The Namibian Windhoek Adam Hartman
Displayed with permission from allAfrica.com
MEMBERS of the Swapo party’s Swakopmund district have questioned how businessman Sylvanus ‘Bobboh’ Kathindi was elected as district information secretary as he has a criminal past.

Besides the question from party members, the Namibian Police also questioned how Kathindi produced a clean certificate of conduct, yet he was jailed by the High Court for diamond theft in 1991.

Party sources said being information and mobilisation secretary is a powerful and responsible position that requires honesty and transparency.

The incumbent is responsible for gathering, analysing, publishing and disseminating information on the social, economic and political realities of the region, and is required to propagate, explain and defend the policies of the party.

Party members also questioned how Kathindi’s past could have slipped the vetting of candidates, suggesting that people had turned a blind eye to it.

« How can one trust a person with important party functions who is not honest about his past? There are others who have bad records, and who withdrew from the contest either because of a good conscience, or for the respect of party rules and procedures, » a source said.

Kathindi called the claims a « baseless smear campaign against him » in order to unfairly and unlawfully prejudice him for other people’s gain.

According to him, more than 70% of the delegates at an extraordinary conference of the Swakopmund district earlier this month elected him into the position, and the proceedings were supervised by members of the Erongo executive committee, including regional coordinator Philipus Heita, who declared the election free and fair.

Heita, however, said he had no idea of the criminal records.

Kathindi said ‘comrades’ who have an issue with him should follow the channels within the party, and bringing it to the media showed contempt to the party’s leadership, constitution, processes and integrity.

« As to the allegations of dishonesty, I refute them with the contempt they deserve as it was not a requirement for selection according to the Swapo party constitution, against which all matters within the Swapo party must be measured, » he said, adding that, as far as the information and records available to him are concerned, he has no criminal record.

He even provided a copy of a police certificate of conduct issued in September 2012, stating that there were no convictions recorded against [him] for any crime reported in Namibia.

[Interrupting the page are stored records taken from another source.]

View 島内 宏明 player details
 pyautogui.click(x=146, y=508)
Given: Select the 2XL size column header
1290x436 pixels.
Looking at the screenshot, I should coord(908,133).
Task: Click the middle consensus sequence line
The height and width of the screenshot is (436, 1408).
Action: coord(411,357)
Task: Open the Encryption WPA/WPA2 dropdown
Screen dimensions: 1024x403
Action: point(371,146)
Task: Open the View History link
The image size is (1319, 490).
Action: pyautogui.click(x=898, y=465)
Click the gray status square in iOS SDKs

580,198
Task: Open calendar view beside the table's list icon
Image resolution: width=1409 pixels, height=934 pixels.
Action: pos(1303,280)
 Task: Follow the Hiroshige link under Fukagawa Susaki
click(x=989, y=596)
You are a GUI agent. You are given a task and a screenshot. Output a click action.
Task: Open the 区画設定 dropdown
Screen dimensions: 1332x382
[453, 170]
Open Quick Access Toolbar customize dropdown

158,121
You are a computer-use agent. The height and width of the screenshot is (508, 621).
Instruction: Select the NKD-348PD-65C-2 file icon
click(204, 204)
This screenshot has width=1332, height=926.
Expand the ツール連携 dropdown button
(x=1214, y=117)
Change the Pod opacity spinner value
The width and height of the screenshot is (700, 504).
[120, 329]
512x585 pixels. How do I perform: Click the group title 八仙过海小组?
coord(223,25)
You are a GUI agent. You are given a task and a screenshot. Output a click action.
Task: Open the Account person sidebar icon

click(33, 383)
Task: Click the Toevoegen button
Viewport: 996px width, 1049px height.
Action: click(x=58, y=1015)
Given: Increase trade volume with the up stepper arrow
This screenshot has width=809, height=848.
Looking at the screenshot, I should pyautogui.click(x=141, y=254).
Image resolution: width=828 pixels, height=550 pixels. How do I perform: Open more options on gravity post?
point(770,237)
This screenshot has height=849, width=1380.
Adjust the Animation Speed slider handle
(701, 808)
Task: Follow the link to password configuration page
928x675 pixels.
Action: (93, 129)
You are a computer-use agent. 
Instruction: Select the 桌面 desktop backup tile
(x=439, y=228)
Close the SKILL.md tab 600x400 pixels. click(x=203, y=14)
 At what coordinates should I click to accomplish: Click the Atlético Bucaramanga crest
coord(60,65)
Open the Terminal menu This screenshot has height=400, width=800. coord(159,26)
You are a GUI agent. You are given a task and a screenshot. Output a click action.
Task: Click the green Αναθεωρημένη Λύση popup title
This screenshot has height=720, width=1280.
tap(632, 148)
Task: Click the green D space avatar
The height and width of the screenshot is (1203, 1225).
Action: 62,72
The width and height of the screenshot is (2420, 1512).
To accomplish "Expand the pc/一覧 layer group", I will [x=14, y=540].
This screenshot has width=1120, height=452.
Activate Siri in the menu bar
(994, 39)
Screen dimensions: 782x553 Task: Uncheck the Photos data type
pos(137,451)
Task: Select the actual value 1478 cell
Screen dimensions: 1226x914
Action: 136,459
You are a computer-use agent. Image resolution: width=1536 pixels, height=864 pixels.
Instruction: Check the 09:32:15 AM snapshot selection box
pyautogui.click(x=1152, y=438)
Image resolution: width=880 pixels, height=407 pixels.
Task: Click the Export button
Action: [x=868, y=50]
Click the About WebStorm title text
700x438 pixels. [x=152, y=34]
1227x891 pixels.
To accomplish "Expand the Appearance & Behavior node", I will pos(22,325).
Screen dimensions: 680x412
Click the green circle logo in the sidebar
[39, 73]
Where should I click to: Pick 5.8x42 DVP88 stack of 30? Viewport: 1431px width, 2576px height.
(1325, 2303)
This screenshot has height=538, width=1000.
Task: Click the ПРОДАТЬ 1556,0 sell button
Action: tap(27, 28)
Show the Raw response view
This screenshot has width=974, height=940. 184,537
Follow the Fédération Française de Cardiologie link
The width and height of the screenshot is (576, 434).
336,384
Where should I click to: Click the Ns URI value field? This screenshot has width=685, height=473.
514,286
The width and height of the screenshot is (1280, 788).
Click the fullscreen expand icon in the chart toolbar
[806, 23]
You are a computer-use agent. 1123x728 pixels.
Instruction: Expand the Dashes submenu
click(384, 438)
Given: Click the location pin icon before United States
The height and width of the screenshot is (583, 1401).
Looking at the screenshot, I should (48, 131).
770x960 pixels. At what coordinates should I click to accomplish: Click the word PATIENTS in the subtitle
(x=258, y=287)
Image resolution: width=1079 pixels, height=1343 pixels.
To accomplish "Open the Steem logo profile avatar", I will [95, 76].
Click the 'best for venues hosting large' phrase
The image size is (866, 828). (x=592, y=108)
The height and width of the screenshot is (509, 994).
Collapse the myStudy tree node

Kathindi said he « will not enter into any further engagement in this regard, directly » and had copied in his legal representative, Richard Mueller.

A request for an explanation from Kathindi or his lawyer via email how he managed to obtain a clean certificate of conduct if he was a convict earlier, was not responded to, except a return receipt from Mueller stating that the email was deleted without being read on 11 October.

The story on Page 3 of The Namibian of 7 November 1991 headlined ‘Five years for diamond theft’ states that Kathindi (22 then), a former worker of CDM, was found guilty of stealing 28 uncut diamonds from the mine in January 1991, and was sentenced to five years’ imprisonment by the High Court. The diamonds were valued at N$174 232.

Kathindi pleaded not guilty, and told the court that he had been framed. But this was rejected by presiding judge Theo Frank, who found him guilty then.

Police spokesperson deputy commissioner Edwin Kanguatjivi said it was highly unlikely that the police would issue a clean certificate of conduct if someone had been convicted and jailed for a crime.

He was baffled when The Namibian told him that several police sources involved in fingerprint processing and the applications for police clearance certificates said a person’s name could be « removed from the system » after they had served the sentence for a crime.

Kanguatjivi said old manual records are currently being transferred to a digital database, and that there was a small possibility that names could fall out of the system during the process. But he maintained that it was still highly unlikely as there must be a paper trail. The transfer of data to a digital base started this year.

Kanguatjivi said they will investigate the authenticity of Kathindi’s certificate.